Grigorenko was one of the first who questioned the official Soviet version of World War II history. He pointed out that just prior to the German attack on June 22, 1941, vast Soviet troops were concentrated in the area west of Białystok, deep in occupied Poland, getting ready for a surprise offensive, which made them vulnerable to be encircled in case of surprise German attack. His ideas were later advanced by Viktor Suvorov.

After publishing Abdurakhman Avtorkhanov's book Stalin and the Soviet Communist Party: A Study in the Technology of Power, Grigorenko made and distributed its copies by photographing and typewriting. In 1976, Grigorenko helped found the Moscow Helsinki Group and the Ukrainian Helsinki Group.

==In the United States==
On 20 December 1977, Grigorenko was allowed to go abroad for medical treatment. His health was ruined during forcible confinement in KGB-run mental hospitals. On 30 November 1977, Grigorenko arrived in the United States and was stripped of his Soviet citizenship. In Grigorenko's words, Leonid Brezhnev signed the decree of depriving Grigorenko of Soviet citizenship on the ground that he was undermining the prestige of the Soviet Union. The 1970s marked a peak in the use of external exile as a punitive measure by the Soviet Union (as opposed to the internal type, which was highest between the mid-1930s and early 1950s); often the pattern was that a trip abroad for work or medical treatment was transformed into permanent exile. In the same year, Grigorenko became a U.S. citizen.

Monument at Petro Grigorenko's grave. Cemetery of the Ukrainian Orthodox Church of St. Andrew in South Bound Brook, New Jersey

Being in USA since 1977, Grigorenko took an active part in the activities of the Ukrainian Helsinki Group foreign affiliate. On 23 July 1978, Grigorenko made a statement condemning the trials of Soviet dissidents Anatoliy Shcharanskyi, Alexander Ginzburg and Viktoras Petkus.

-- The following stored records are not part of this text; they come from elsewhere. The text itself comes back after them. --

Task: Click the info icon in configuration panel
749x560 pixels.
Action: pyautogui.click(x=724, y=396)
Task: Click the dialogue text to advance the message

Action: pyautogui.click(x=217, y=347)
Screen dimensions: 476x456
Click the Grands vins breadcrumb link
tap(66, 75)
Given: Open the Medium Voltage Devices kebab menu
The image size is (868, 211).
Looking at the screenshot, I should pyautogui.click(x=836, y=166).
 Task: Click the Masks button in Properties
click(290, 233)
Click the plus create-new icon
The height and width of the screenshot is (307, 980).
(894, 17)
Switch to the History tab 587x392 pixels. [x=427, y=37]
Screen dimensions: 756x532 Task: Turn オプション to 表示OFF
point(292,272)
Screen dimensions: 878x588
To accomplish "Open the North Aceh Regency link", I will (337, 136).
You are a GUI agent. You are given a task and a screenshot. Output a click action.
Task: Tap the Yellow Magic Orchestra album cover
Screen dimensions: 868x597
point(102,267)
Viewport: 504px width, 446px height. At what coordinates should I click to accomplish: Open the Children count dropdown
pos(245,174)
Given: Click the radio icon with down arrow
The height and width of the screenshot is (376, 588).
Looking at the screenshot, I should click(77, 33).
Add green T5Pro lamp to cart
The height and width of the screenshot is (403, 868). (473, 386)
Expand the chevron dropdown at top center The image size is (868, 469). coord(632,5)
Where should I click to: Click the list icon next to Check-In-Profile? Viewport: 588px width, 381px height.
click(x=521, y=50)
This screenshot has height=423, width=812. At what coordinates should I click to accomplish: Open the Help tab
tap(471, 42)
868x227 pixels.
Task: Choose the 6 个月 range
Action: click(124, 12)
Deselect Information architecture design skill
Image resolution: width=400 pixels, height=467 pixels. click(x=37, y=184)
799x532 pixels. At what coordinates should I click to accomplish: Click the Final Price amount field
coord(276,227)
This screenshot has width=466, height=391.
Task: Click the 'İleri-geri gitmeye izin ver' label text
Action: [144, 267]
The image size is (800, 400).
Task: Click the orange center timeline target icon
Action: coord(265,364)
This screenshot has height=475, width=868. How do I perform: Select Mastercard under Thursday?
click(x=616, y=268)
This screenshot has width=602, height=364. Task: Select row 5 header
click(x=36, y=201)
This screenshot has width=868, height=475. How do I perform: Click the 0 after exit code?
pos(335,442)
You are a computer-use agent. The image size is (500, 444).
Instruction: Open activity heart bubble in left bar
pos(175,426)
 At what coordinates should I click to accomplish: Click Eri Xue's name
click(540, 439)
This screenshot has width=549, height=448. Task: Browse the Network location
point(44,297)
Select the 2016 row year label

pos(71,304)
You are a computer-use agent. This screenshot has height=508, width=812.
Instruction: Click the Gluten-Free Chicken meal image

In 1979 in New York, Grigorenko was examined by the team of psychologists and psychiatrists including Alan A. Stone, the then President of American Psychiatric Association. The team could find no evidence of mental disease in Grigorenko and his history consistent with mental disease in the past. Their findings were drawn up and publicized by Walter Reich. Grigorenko's case confirmed accusations, Stone wrote, that psychiatry in the Soviet Union was at times a tool of political repression.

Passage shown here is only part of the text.